Not one of these considerations entered the mind of Ivan the Terrible at the time of his
Novgorod expedition of 1570; he mercilessly robbed the Novgorod traders without any concern for the economic program of Muscovy, still less for his reputation "among certain members of the community" (these, and others about whom we are uncertain, were simply executed on a mass scale). Certainly, the thought that "harsh methods" would hardly ease the task of governing the city did not stop Ivan the Terrible. All strata of the population, boyars, clergy, rich merchants, poor townsmen, and even the paupers—who were driven out in the middle of a fierce winter, to be frozen alive beyond the city walls—were exterminated methodically, mercilessly, in whole families.It is as though for the grandson the vertical (temporal) dimension of politics did not exist. Not even the future, let alone the past ("old ways"), had any meaning for him. He thought, one might say, horizontally, and worked outside of the context of time. And although he traced his descent in a direct line from the Roman emperor Augustus, the sacred "old ways" were for him merely a great abstract congeries, in which Moses and the Prophet Samuel and "our forefathers" all blended together—in no sense a living, vital tradition which created a moral imperative, or an authority to which policy had to be adapted.

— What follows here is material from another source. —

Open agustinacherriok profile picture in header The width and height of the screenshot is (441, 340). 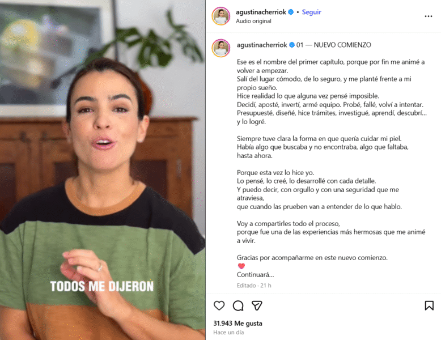point(221,16)
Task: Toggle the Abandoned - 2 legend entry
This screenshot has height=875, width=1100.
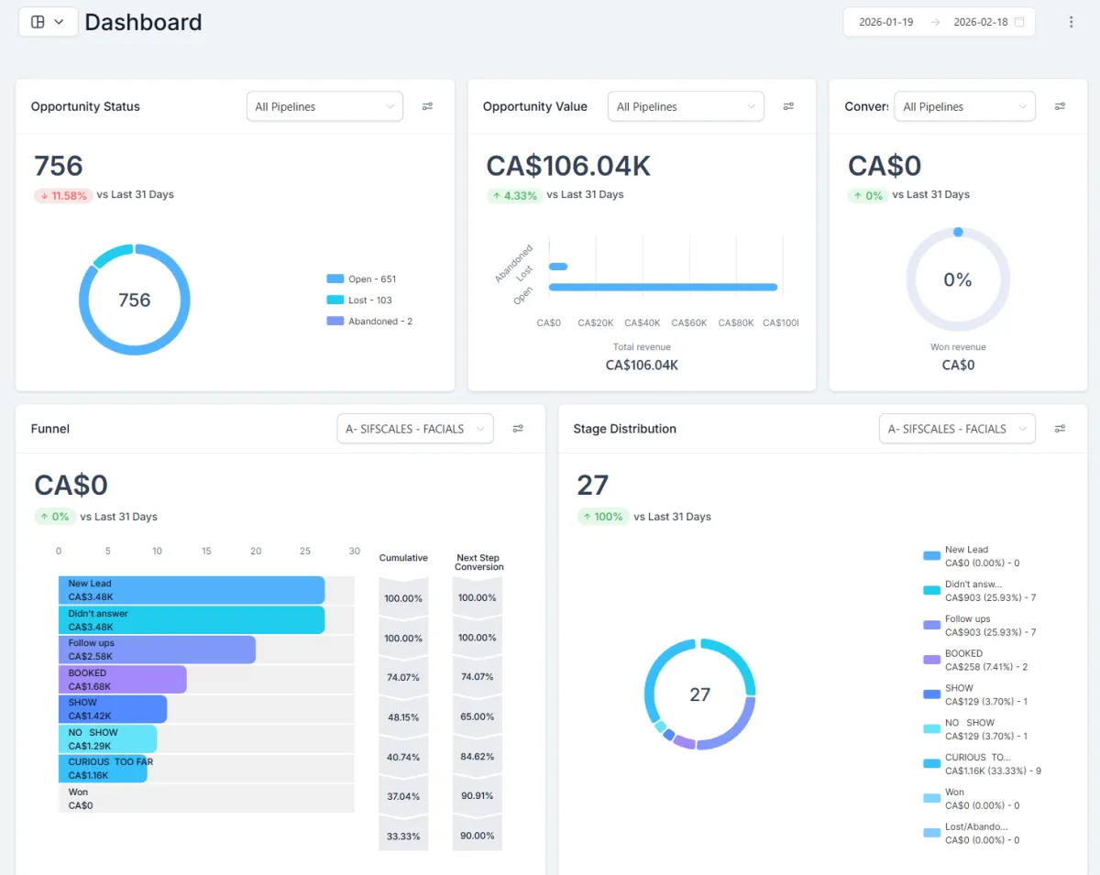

Let us, however, return to Novgorod. It goes without saying that the anti-Muscovite party there was unreconciled to its defeat. Once more, it entered into negotiations with Lithuania, carrying the veche
with it. Seven years later, Ivan III—armed, as always, with solid documentary proofs of treachery—once again launched a campaign against the mutinous otchina and brought it to its knees. (Once again surprising Fennell: "One marvels at the patience with which Ivan conducted this [operation].") This time, Ivan settled scores with the opposition radically and cruelly: its leaders were exiled and some of them were executed; the historical autonomy of Novgorod was abolished, the bell of the veche removed, whole clans of potential traitors were resettled in the South and loyal people put in their place (for the decisive campaign against Lithuania, planned two decades earlier, Ivan needed the sympathy of the border population).